List Shuffler
Cryptographically-random Fisher-Yates shuffle of any list.
Overview
The List Shuffler takes any pasted list — one item per line — and returns it in a uniformly random order using a cryptographically secure Fisher-Yates shuffle. It is the no-nonsense version of pulling names from a hat, useful for picking a giveaway winner, randomising a presentation order or seeding a tournament bracket without dragging a spreadsheet into the picture.
The shuffler is aimed at community managers running raffles, teachers shuffling student groups, podcast hosts picking a question order and developers building shuffle-once seed data. Long-tail searches like "fair online list randomiser", "Fisher-Yates shuffle web tool" and "cryptographic raffle name picker" all resolve here.
How it works
The Fisher-Yates algorithm (also called Knuth shuffle) produces a uniformly random permutation in O(n) time. For each index i from N-1 down to 1, the tool draws a random integer j in the inclusive range [0, i] and swaps the elements at i and j. The key fairness property is that every one of the N-factorial permutations is equally likely — there is no bias toward keeping or moving any particular item.

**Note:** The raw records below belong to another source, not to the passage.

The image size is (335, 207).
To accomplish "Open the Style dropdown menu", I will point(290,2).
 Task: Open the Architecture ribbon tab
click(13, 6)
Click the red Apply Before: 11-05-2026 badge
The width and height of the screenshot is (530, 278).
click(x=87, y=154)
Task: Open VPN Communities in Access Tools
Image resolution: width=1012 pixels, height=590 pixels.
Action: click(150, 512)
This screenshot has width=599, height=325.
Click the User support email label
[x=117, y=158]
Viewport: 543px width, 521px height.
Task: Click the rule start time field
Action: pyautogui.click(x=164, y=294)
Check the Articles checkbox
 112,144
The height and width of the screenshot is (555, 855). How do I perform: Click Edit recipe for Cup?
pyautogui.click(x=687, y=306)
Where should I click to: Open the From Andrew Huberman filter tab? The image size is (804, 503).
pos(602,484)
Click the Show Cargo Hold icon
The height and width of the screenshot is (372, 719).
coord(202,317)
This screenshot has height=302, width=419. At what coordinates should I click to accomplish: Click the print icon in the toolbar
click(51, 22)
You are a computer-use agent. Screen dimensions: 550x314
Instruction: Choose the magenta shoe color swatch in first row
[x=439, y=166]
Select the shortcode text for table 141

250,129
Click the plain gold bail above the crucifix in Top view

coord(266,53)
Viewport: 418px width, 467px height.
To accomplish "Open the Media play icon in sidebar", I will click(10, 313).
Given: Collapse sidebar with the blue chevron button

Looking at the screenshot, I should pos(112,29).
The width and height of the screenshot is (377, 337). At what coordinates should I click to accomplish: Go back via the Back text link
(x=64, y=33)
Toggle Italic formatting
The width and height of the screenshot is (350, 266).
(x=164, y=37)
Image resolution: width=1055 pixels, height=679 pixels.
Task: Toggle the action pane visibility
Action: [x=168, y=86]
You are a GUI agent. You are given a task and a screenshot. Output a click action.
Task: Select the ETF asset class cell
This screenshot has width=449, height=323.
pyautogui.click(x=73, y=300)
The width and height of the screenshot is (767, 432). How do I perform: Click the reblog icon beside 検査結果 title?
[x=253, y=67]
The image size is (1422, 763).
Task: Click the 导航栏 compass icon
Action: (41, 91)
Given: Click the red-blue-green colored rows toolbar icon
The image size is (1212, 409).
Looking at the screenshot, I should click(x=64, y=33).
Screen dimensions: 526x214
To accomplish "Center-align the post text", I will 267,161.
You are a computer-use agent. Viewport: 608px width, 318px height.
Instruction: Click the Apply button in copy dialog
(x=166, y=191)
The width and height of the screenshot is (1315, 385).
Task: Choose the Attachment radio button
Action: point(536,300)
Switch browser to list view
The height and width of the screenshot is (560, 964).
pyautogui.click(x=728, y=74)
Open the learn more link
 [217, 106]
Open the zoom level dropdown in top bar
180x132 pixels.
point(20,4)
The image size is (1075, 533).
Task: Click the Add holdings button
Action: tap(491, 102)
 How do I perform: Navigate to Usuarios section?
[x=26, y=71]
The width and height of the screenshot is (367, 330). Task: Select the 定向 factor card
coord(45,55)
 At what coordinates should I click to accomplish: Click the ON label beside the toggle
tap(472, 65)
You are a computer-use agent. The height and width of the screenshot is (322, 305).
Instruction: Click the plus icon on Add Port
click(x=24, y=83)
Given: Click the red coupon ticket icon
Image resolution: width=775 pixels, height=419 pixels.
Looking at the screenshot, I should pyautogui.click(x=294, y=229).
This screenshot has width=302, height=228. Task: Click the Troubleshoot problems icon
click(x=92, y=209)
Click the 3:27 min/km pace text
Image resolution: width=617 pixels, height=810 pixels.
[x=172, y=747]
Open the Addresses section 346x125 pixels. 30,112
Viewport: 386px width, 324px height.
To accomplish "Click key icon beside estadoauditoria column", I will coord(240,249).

Randomness comes from the OS cryptographic source rather than a seeded PRNG. The tool draws bytes from RandomNumberGenerator and converts them to unbiased integers in the target range using rejection sampling, which avoids the subtle modulo bias that catches naive shuffle implementations. Lists of up to several thousand entries shuffle in milliseconds.
Examples
Input: alice, bob, carol, dave → bob, alice, dave, carol
Input: 1..10 → 7, 3, 1, 10, 5, 9, 2, 6, 4, 8
Input: songs.txt (40 lines) → fresh playlist order
Input: 200 raffle entries → top 1 is the winner
FAQ
Is the shuffle really uniform?
Yes. Fisher-Yates with unbiased integer sampling produces every permutation with equal probability. The cryptographic source removes any predictable pattern.
Can I shuffle a CSV row order without losing columns?
Paste the rows as-is (one row per line) — the shuffler treats each line as an opaque token, so commas inside lines are preserved.
What happens to duplicate entries?
Duplicates are kept and shuffled like any other item. If you want unique results, dedupe before shuffling.
Is there a length limit?
The tool comfortably handles tens of thousands of lines. Very large lists may slow the browser when rendering, even though the shuffle itself stays fast.
Can I reproduce a shuffle from a seed?
No. The tool uses a cryptographic source by design, which is unseeded. If you need reproducibility, run a seeded shuffle in code instead.